- [Exercise aim]: Could you rewrite the records from the line with "Image resolution: width=363" up to and including the line with "(x=95, y=398)", swapping "time axis" for "timeline" and leaving everything else unchanged?

==== Given data ====

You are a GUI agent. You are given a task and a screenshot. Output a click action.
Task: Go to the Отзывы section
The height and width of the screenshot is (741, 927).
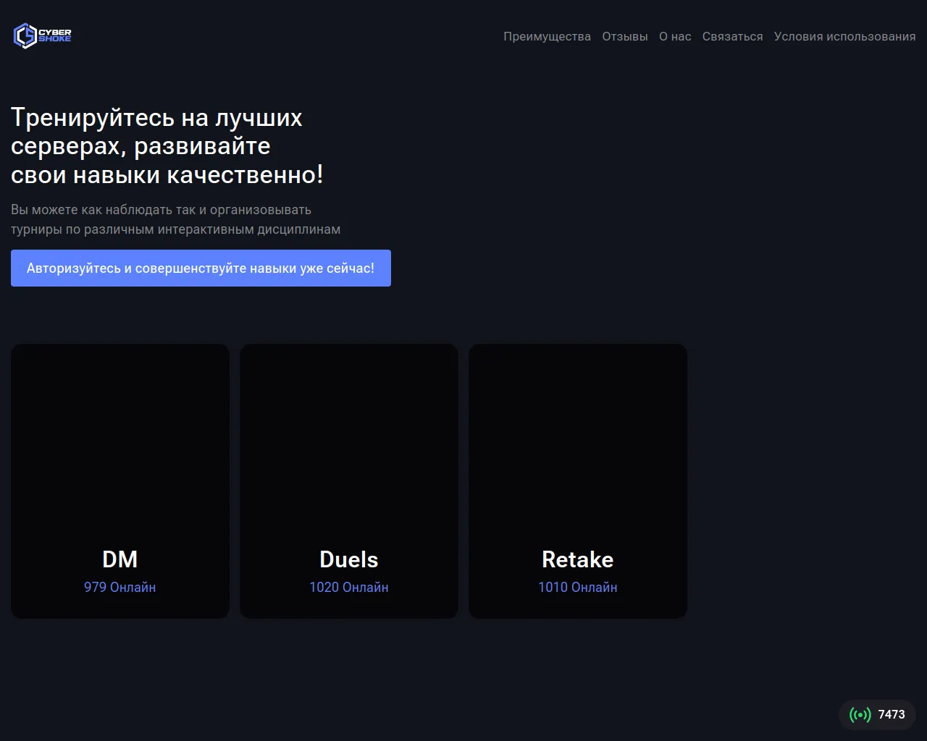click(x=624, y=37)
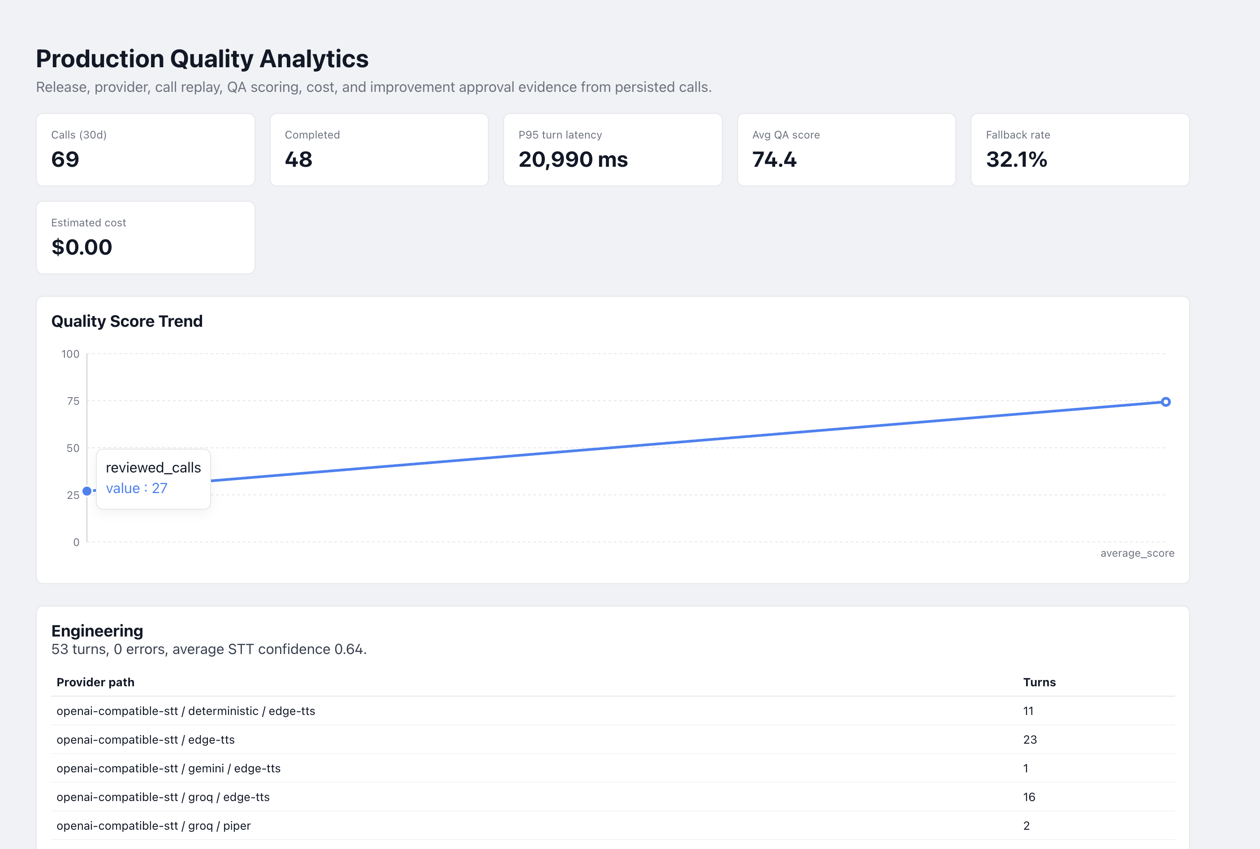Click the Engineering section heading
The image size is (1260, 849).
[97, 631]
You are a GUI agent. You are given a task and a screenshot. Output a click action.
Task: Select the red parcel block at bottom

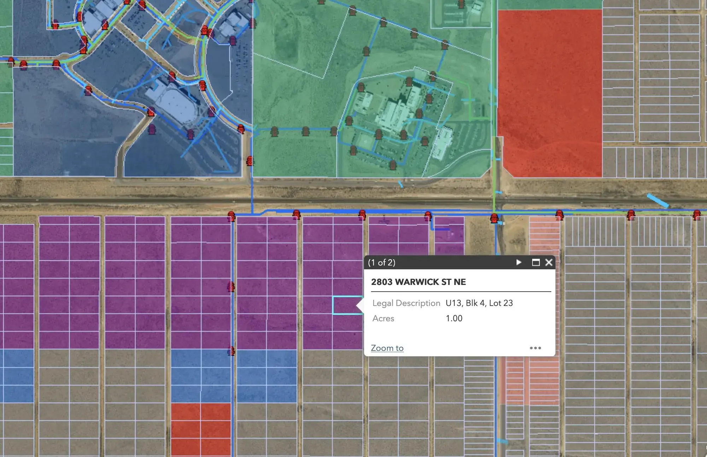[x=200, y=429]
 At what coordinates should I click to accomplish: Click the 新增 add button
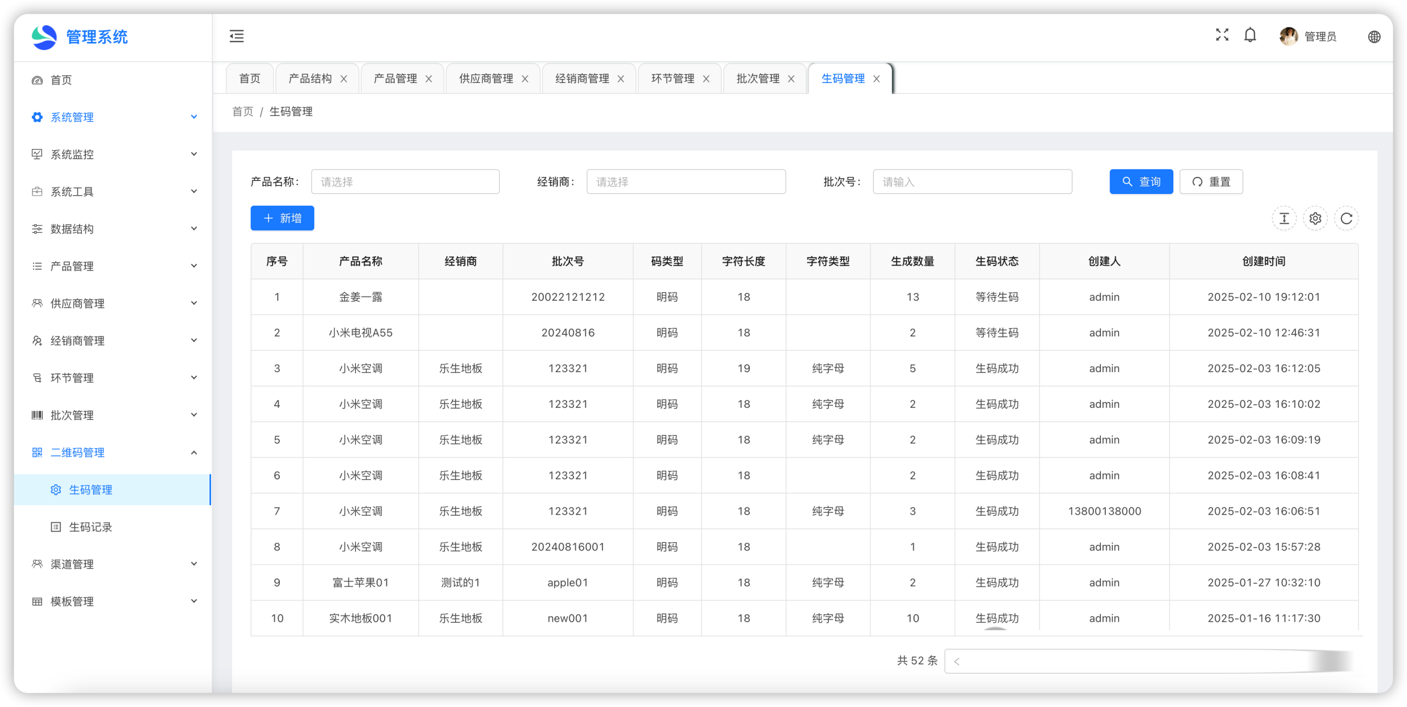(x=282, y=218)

====
==== Given data ====

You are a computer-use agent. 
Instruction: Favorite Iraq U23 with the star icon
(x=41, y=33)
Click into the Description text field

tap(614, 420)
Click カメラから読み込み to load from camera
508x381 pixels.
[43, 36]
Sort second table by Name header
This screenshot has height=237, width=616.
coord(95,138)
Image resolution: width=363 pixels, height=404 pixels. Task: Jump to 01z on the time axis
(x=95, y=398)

====

- [Task answer]:
Image resolution: width=363 pixels, height=404 pixels. Task: Jump to 01z on the timeline
(x=95, y=398)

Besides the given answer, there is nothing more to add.